- [DIRECTIONS] The line with "Open the edit pencil sidebar icon" through the last line of the entries: give these again exactly, and only these, without any pictures.
——
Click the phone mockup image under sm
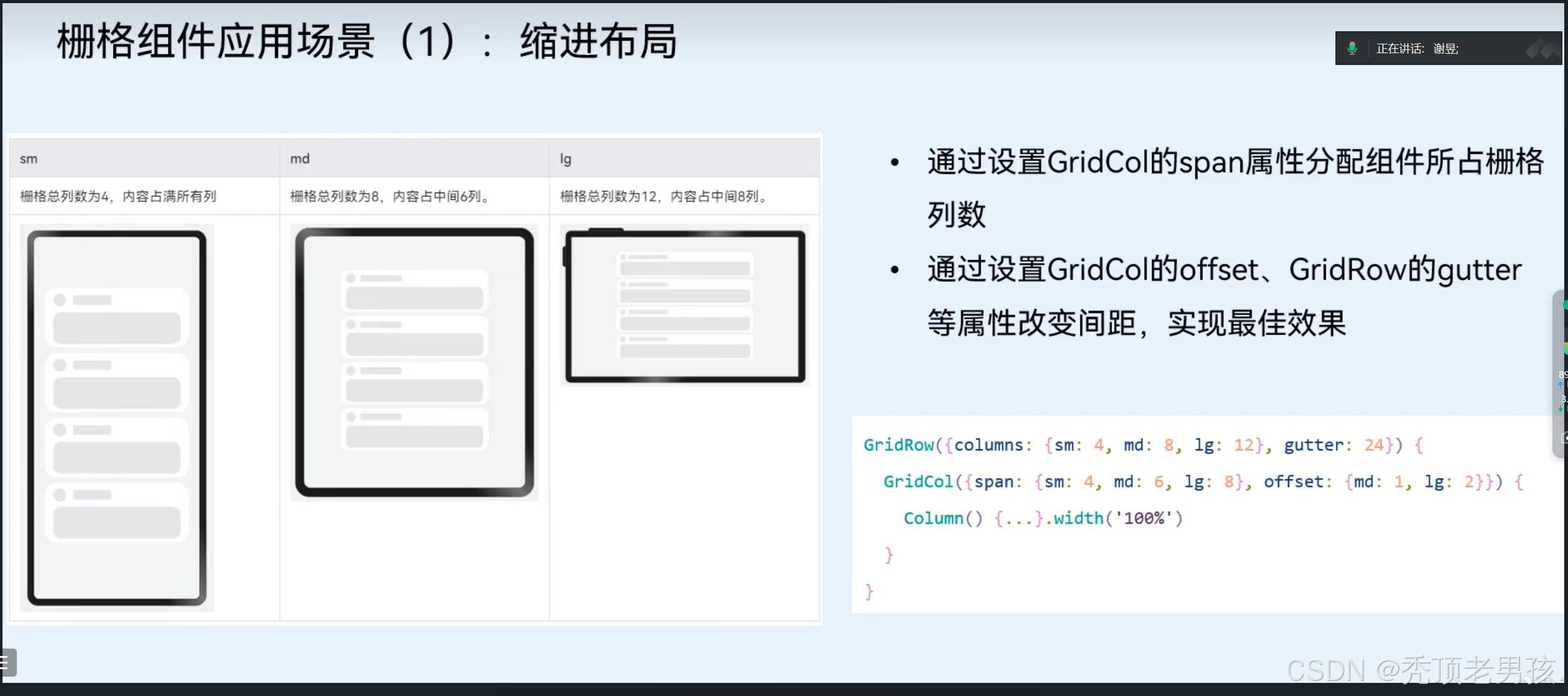pyautogui.click(x=117, y=417)
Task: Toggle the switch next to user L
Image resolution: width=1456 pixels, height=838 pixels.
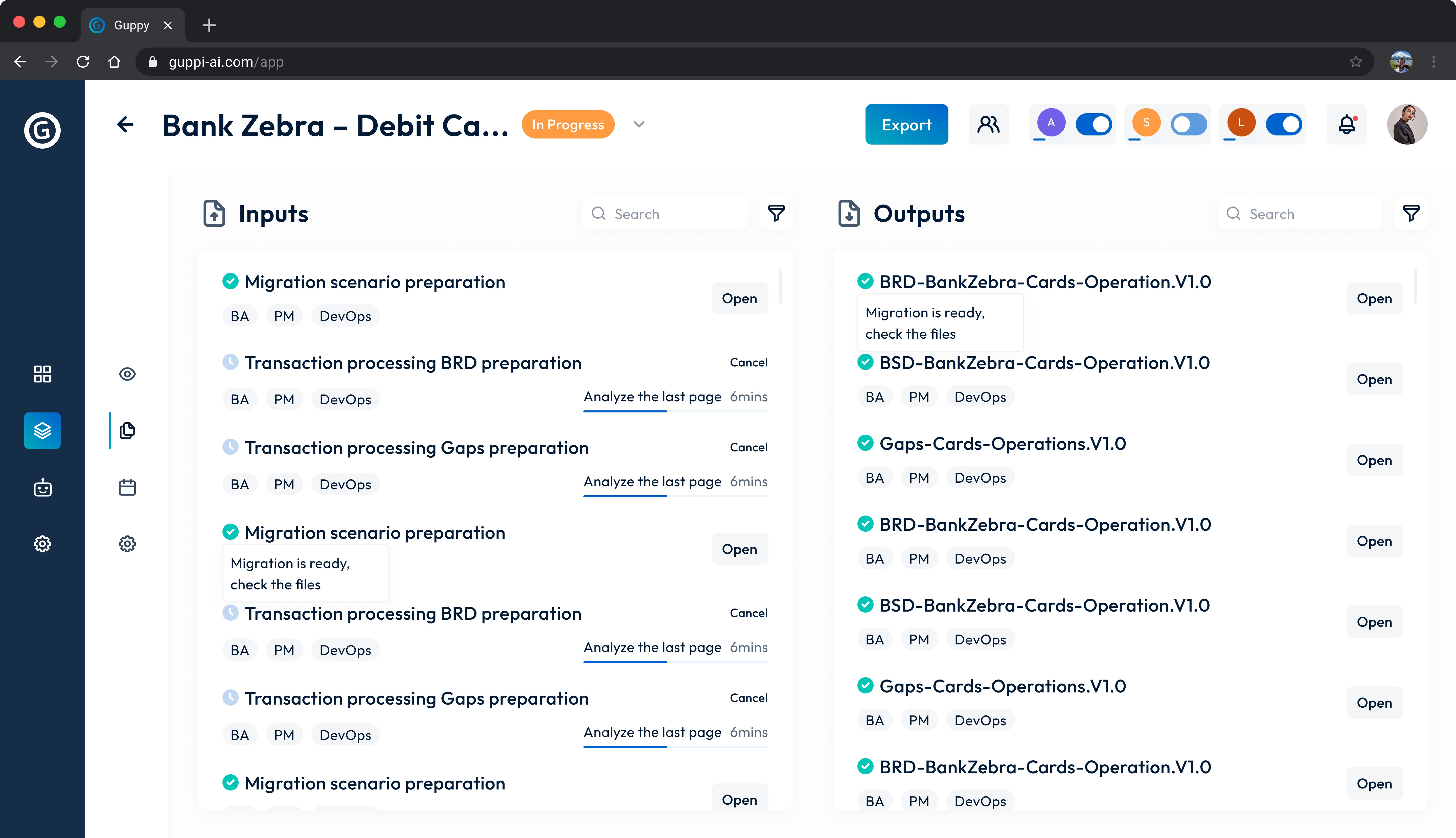Action: click(1283, 124)
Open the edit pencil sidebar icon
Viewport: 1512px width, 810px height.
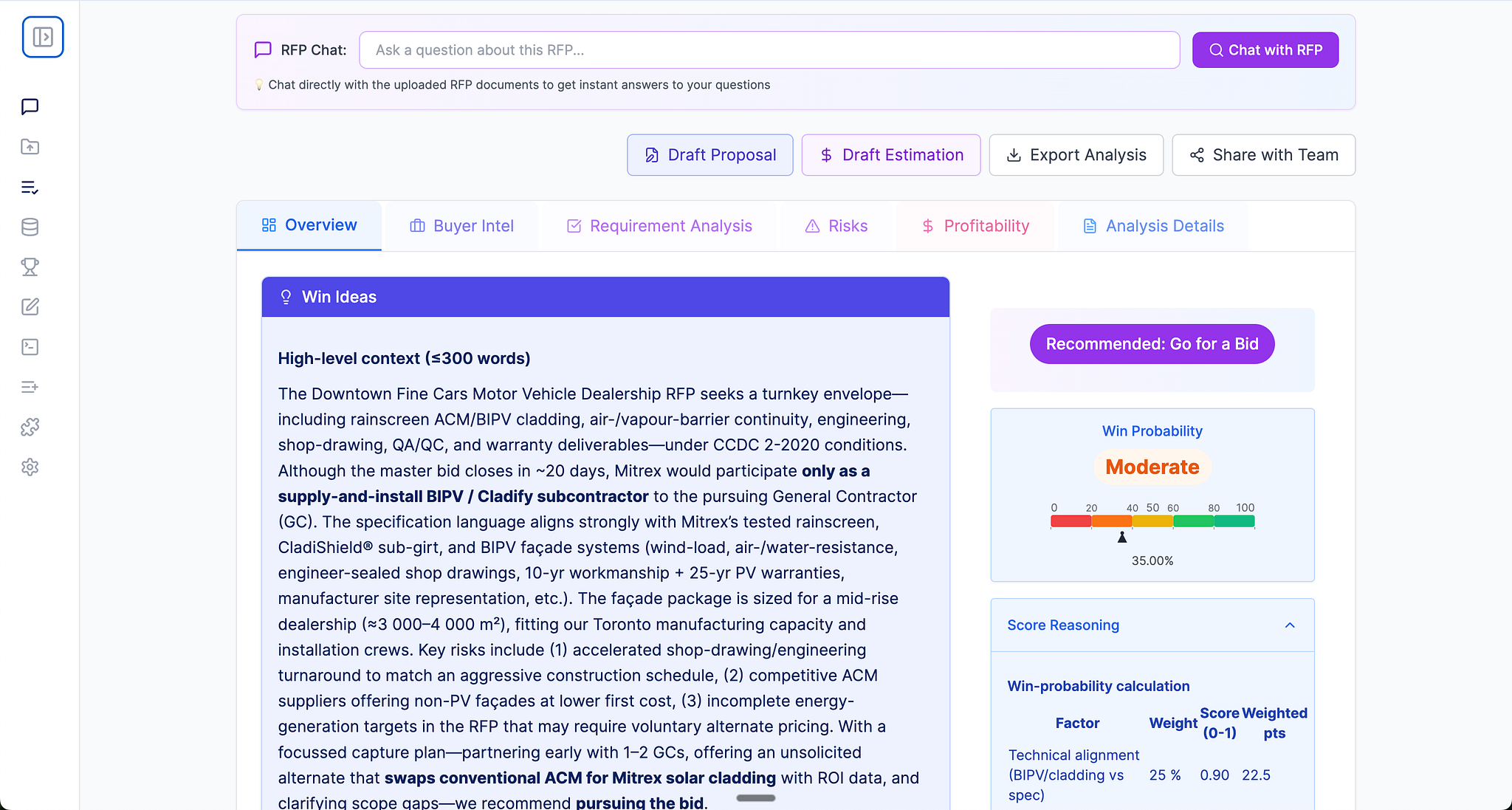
——
- [SOLUTION TO THE EXERCISE]
Open the edit pencil sidebar icon
Viewport: 1512px width, 810px height.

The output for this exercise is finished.